:: Vorliegende Datensätze ::

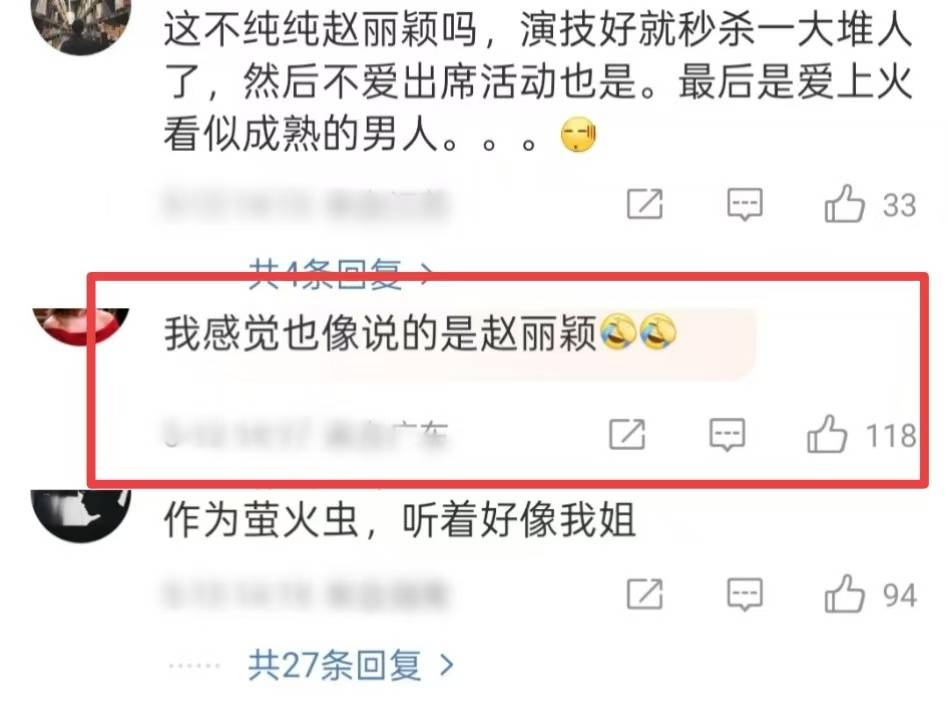
Task: Like the comment 我感觉也像说的是赵丽颖
Action: point(826,434)
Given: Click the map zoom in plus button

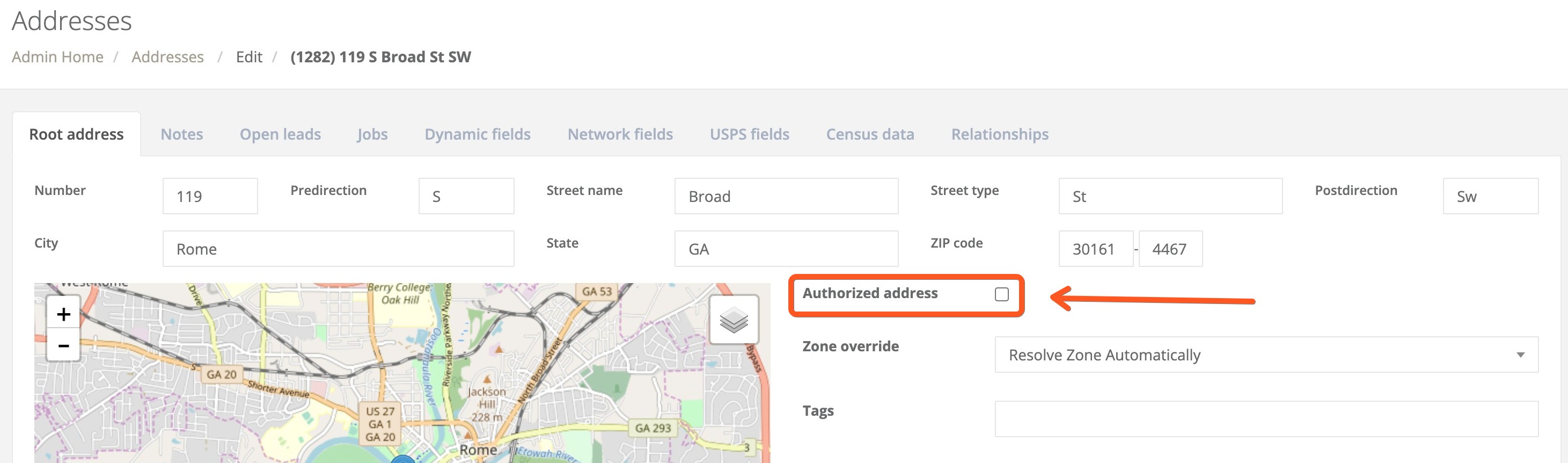Looking at the screenshot, I should coord(63,314).
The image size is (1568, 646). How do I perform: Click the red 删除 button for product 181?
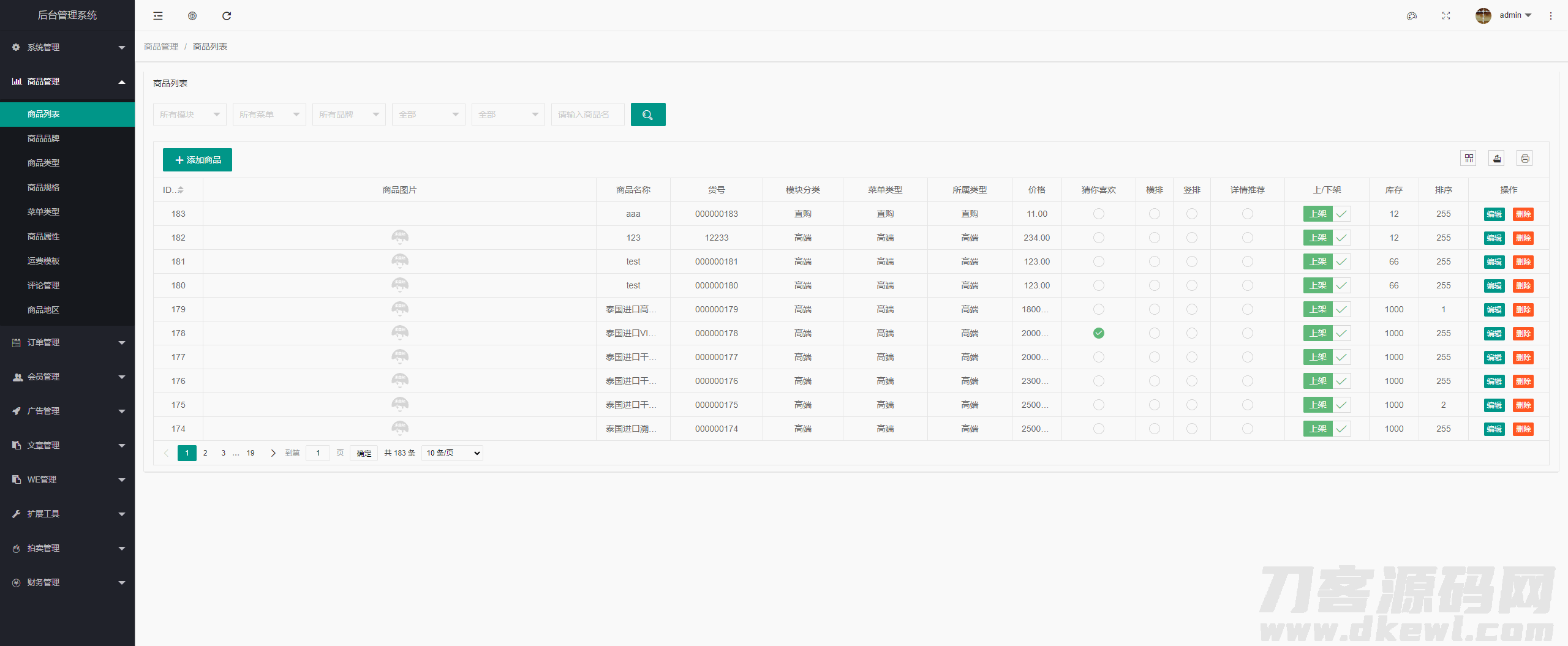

:: Ihre Aufgabe ::
Schreiben Sie alle Zeilen der obigen Datensätze wortgetreu ab. Lassen Sie dabei die Bilder weg.

:: Lösung der Aufgabe ::
Task: Like the comment 我感觉也像说的是赵丽颖
Action: point(826,434)
Given: Click the map zoom in plus button

Looking at the screenshot, I should coord(63,314).
The image size is (1568, 646). How do I perform: Click the red 删除 button for product 181?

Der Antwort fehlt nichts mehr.